■ **What the exercise asks**: Rewrite the stretch from the line containing "pixels. [1176, 1234]" through the end of the lines, replacing "rate" with "interest rate" and changing nothing else.
**** Exercise materials ****
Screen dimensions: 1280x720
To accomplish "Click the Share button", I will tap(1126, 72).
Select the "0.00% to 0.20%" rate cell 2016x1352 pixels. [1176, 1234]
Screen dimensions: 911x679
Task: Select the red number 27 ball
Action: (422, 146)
****
■ **Exercise output**:
Select the "0.00% to 0.20%" interest rate cell 2016x1352 pixels. [1176, 1234]
Screen dimensions: 911x679
Task: Select the red number 27 ball
Action: (422, 146)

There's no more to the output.